Content starts
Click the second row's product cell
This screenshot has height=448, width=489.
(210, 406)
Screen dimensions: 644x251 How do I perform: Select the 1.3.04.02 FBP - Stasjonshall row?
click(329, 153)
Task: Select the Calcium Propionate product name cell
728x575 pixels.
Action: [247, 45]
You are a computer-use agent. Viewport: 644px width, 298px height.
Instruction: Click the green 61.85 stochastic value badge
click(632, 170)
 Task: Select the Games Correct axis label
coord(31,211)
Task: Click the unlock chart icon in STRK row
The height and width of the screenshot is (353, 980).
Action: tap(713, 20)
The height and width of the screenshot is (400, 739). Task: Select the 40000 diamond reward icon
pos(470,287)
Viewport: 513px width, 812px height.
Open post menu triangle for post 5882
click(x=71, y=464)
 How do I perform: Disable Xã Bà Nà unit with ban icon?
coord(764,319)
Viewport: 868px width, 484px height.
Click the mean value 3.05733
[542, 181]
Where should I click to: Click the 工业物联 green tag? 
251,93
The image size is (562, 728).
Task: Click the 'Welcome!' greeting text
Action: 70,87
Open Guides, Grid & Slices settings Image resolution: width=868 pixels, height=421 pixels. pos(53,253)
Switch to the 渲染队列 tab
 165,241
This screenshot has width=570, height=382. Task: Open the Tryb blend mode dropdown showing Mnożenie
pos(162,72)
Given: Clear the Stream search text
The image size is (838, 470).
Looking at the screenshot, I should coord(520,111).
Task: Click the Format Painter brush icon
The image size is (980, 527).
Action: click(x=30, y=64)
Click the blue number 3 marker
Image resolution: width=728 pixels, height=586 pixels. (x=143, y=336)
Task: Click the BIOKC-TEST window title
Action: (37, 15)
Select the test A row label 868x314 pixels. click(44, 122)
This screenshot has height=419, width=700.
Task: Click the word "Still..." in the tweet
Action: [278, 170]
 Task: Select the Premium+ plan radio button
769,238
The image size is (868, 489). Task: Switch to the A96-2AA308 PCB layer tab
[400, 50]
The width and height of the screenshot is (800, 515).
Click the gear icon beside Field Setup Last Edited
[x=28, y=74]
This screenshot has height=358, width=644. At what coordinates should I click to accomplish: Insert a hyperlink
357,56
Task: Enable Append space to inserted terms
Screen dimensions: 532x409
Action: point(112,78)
Content ends
Every single line of the listing must be retyped exactly.

Click the second row's product cell
This screenshot has height=448, width=489.
(210, 406)
Screen dimensions: 644x251 How do I perform: Select the 1.3.04.02 FBP - Stasjonshall row?
click(329, 153)
Task: Select the Calcium Propionate product name cell
728x575 pixels.
Action: [247, 45]
You are a computer-use agent. Viewport: 644px width, 298px height.
Instruction: Click the green 61.85 stochastic value badge
click(632, 170)
 Task: Select the Games Correct axis label
coord(31,211)
Task: Click the unlock chart icon in STRK row
The height and width of the screenshot is (353, 980).
Action: tap(713, 20)
The height and width of the screenshot is (400, 739). Task: Select the 40000 diamond reward icon
pos(470,287)
Viewport: 513px width, 812px height.
Open post menu triangle for post 5882
click(x=71, y=464)
 How do I perform: Disable Xã Bà Nà unit with ban icon?
coord(764,319)
Viewport: 868px width, 484px height.
Click the mean value 3.05733
[542, 181]
Where should I click to: Click the 工业物联 green tag? 
251,93
The image size is (562, 728).
Task: Click the 'Welcome!' greeting text
Action: 70,87
Open Guides, Grid & Slices settings Image resolution: width=868 pixels, height=421 pixels. pos(53,253)
Switch to the 渲染队列 tab
 165,241
This screenshot has width=570, height=382. Task: Open the Tryb blend mode dropdown showing Mnożenie
pos(162,72)
Given: Clear the Stream search text
The image size is (838, 470).
Looking at the screenshot, I should coord(520,111).
Task: Click the Format Painter brush icon
The image size is (980, 527).
Action: click(x=30, y=64)
Click the blue number 3 marker
Image resolution: width=728 pixels, height=586 pixels. (x=143, y=336)
Task: Click the BIOKC-TEST window title
Action: (37, 15)
Select the test A row label 868x314 pixels. click(44, 122)
This screenshot has height=419, width=700.
Task: Click the word "Still..." in the tweet
Action: [278, 170]
 Task: Select the Premium+ plan radio button
769,238
The image size is (868, 489). Task: Switch to the A96-2AA308 PCB layer tab
[400, 50]
The width and height of the screenshot is (800, 515).
Click the gear icon beside Field Setup Last Edited
[x=28, y=74]
This screenshot has height=358, width=644. At what coordinates should I click to accomplish: Insert a hyperlink
357,56
Task: Enable Append space to inserted terms
Screen dimensions: 532x409
Action: point(112,78)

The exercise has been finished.